Home Research Research Grants Program Grants Awarded Grants Awarded by Year 2012 Pancreatic Cancer Action Network Grant Recipient David Boothman, PhD

GRANTEE: DAVID BOOTHMAN, PHD

Institution: University of Texas, Southwestern Medical Center
Research Project: NQO1-mediated ‘Kiss of death’ Targeted Therapy for Pancreatic Cancer
Award: George & June Block Family Foundation – Pancreatic Cancer Action Network – AACR Innovative Grant
Award Period: July 1, 2012 – June 30, 2014
Amount: $200,000

Click here to download Dr. Boothman’s Grant Snapshot (pdf)

Biographical Highlights
Dr. Boothman received his PhD from the Department of Microbiology at the University of Miami. After a post-doctoral fellowship at Dana-Farber Cancer Institute, Harvard, he joined the Department of Radiation Oncology, University of Michigan, as an Assistant Professor. In 1993, he moved to the Department of Human Oncology at the University of Wisconsin, Madison, and was promoted from Assistant to Associate Professor, with tenure. In 1998, he became Professor of Pharmacology and Radiation Oncology, Case Western Reserve University, where he served as Associate Director for Basic Science, Case Comprehensive Cancer Center. Currently, Dr. Boothman is Professor of Pharmacology, Associate Director for Translational Research, Simmons Cancer Center, UT Southwestern at Dallas, where he also co-directs the “Program in Cell Stress and Cancer Nanomedicine.” Dr. Boothman has served on numerous peer-review study sections and has published more than 120 peer-reviewed papers. He holds the Robert B. and Virginia Payne Professorship in Oncology. His laboratory focuses on changes in cellular features to promote cancer, cells with special abilities to form and reform tumors and resist treatment, and the microenvironment that surrounds and infiltrates tumors. Additionally, he is looking at a novel class of drugs that can be activated within the body to preferentially attack cancer cells and spare normal cells.

Project Overview
In his project generously funded by the George & June Block Family Foundation, Dr. Boothman is searching for ways to exploit characteristics unique to pancreatic cancer cells, to formulate a treatment strategy that selectively targets cancer cells without harming healthy cells. Pancreatic cancer cells express high levels of a protein called NAD(P)H:quinone oxidoreductase 1 (NQO1); in fact, NQO1 levels in pancreatic cancer cells can be 100-times higher than in normal pancreas. Thus, NQO1 is an attractive therapeutic target. Dr. Boothman has already tested a novel drug, called beta-lapachone (ß-lap), that is ‘metabolically activated’ into toxic reactive oxygen species by NQO1. Then, the drug induces cell death only in cancer cells expressing NQO1.

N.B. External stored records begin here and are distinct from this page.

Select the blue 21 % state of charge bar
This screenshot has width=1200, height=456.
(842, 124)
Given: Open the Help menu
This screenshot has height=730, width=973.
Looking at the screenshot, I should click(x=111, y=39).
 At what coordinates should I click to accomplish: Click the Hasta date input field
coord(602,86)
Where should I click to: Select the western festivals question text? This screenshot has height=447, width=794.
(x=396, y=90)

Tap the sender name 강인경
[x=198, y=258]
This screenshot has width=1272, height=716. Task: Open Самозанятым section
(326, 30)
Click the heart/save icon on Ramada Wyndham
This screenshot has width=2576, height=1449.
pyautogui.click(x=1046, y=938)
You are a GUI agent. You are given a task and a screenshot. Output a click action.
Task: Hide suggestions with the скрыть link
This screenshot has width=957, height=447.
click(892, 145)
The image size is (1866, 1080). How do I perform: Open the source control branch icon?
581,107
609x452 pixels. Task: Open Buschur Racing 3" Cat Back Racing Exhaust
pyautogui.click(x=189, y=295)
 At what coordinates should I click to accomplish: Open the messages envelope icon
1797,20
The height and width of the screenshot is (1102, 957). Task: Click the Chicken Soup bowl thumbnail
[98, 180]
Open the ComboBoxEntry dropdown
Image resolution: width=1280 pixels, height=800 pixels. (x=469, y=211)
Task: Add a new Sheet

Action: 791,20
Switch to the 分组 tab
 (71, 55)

However, preliminary studies have indicated that some of the damage caused by ß-lap can be reversed or repaired in cancer cells. To circumvent this, Dr. Boothman proposes to study the combination of ß-lap with drugs that block DNA repair pathways, and determine if this increases effectiveness in pancreatic cancer cells and mouse models of the disease. Excitingly, ß-lap is currently in early Phase I clinical trials to test for side effects in humans, paving the way for future treatment regimens that include ß-lap alone or in combination.